Figura 23 – 1 - Fuso nuclear e duplicação dos cormossomas. 2 - Duplicação celular(desenho esquemático).

Figura 24 - Microfotografia mostrando a primeira divisão nuclear da célula ovo Início da primeira divisão celular, observar a divisão nuclear (Microfotografia).

Figura 25 - Representação esquemática do ovo 30 horas após a fecundação, primeira duplicação celular (desenho esquemático).

FASE OVULAR - Estágio de 2 células

Figura 26 - Duas microfotografias com técnicas diferentes, mostrando o ovo na fase de duas células.

Figura 27 - Desenho esquemático mostrando o estágio tetracelular do ovo nas primeiras 45 horas após a fecundação (desenho esquemático).

FASE OVULAR (60 horas) Estágio de 8 células

Figura 28 - Microfotografia mostrando o ovo na fase de oito células, após as primeiras 60 horas da fecundação.

Figura 29 - Desenho esquemático mostrando o ovo no estágio de 16 células, o que ocorre 72 horas de após fecundação. Esta fase recebe a denominação de Mórula por apresenta a forma semelhante à de uma amora (desenho esquemático).

Figura 30 - Desenho esquemático mostrando a posição do ovo na fase final da mórula. No sexto dia após a fecundação, o ovo já está entrando na cavidade uterina. A mórula é constituída por numerosas células formando uma esfera compacta.

FASE OVULAR – BLASTULA OU BLASTOCISTO

A formação do blastocito se deve à penetração de secreções tubárias e uterinas entre as células da mórula, As células são deslocadas para a periferia, transformando o que era uma esfera compacta em uma esfera oca. Estas secreções promovem a nutrição do ovo, (nutrição tubotrófica e, ao atingir a cavidade uterina, nutrição uterotrófica), permitindo o desenvolvimento e o crescimento do ovo. No sétimo dia o ovo, já sob a forma de blastocisto, o ovo está pronto para penetrar no endométrio (processo de nidação). O ovo já apresenta células diferenciadas, formando dois tecidos diferenciados: o embrioblasto e o trofoblasto.

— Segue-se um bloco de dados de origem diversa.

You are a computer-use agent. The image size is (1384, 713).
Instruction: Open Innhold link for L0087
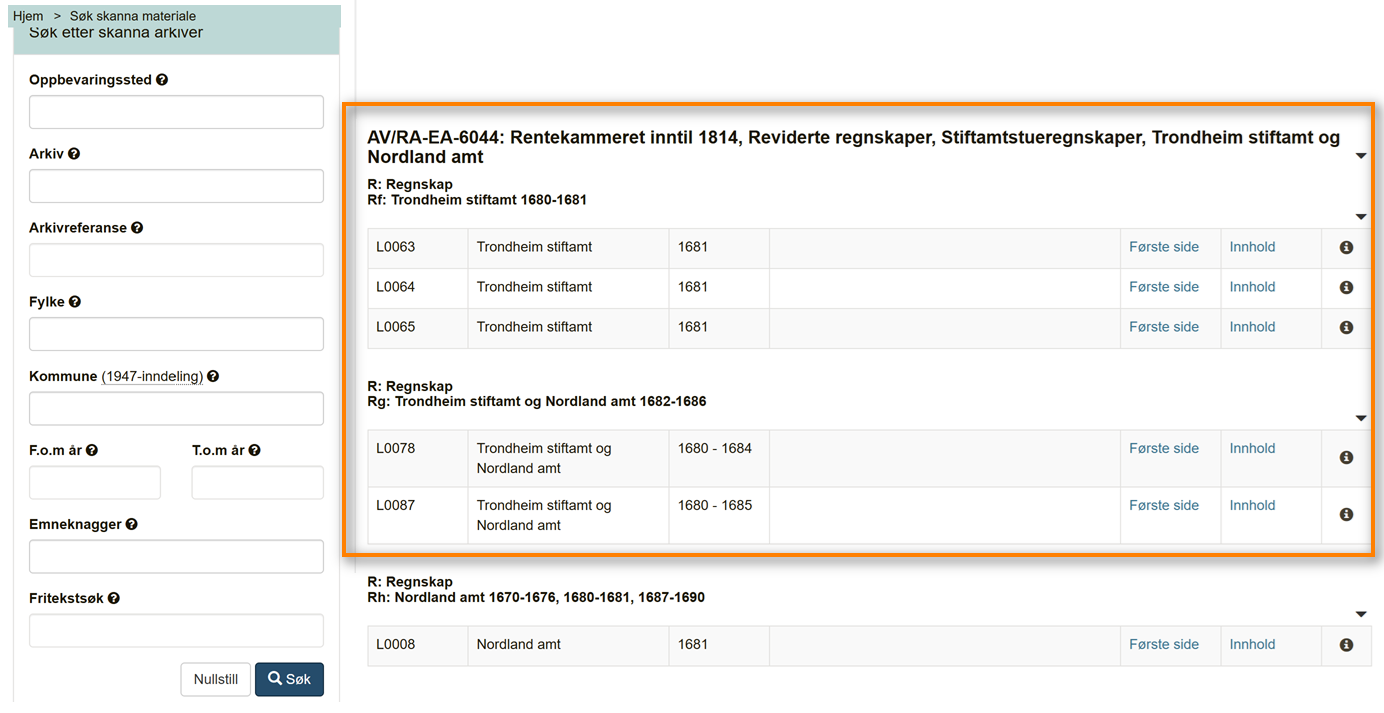pyautogui.click(x=1252, y=505)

NIDAÇÃO OU NIDIFICAÇÃO DO OVO

Para facilitar a penetração do ovo na mucosa uterina, há necessidade da persistência do corpo amarelo, cujas secreções irão transformar o endométrio em um tecido nutridor, a decídua. A porção da superfície do ovo (denominada trofoblasto) que fica em contacto com os tecidos maternos tem a propriedade de secretar substâncias semelhantes à tripsina, enquanto que a porção profunda, embrionária, não a possui. Esta camada celular com propriedades corrosivas o ovo, ao passar pelo endométrio, provoque uma histolise local. Essa lise local, permitindo a fixação, a penetração do blastocisto na decídua e sua nutrição.

Figura 31 – Mostra o blastocisto iniciando o processo de nidação (desenho esquemático).

Figura 32 - Fase inicial da nidação: Nesta ta fase o trofoblasto se apresenta sob a forma de dois tecidos: o sinciciotrofoblasto e o citotrofoblasto. O sinciciotrofoblasto através de ação enzimática provoca lise na parede endometrial e penetra no tecido (desenho esquemático).

Figura 34 - Observar que após a penetração do blastocisto o endométrio sofre cicatrização, recobrindo completamente o blastocisto. Este fenômeno de nidação é semelhante a uma semente colocada em um buraco e recoberta de terra, ou seja, o ovo fica plantado no endométrio (desenho esquemático).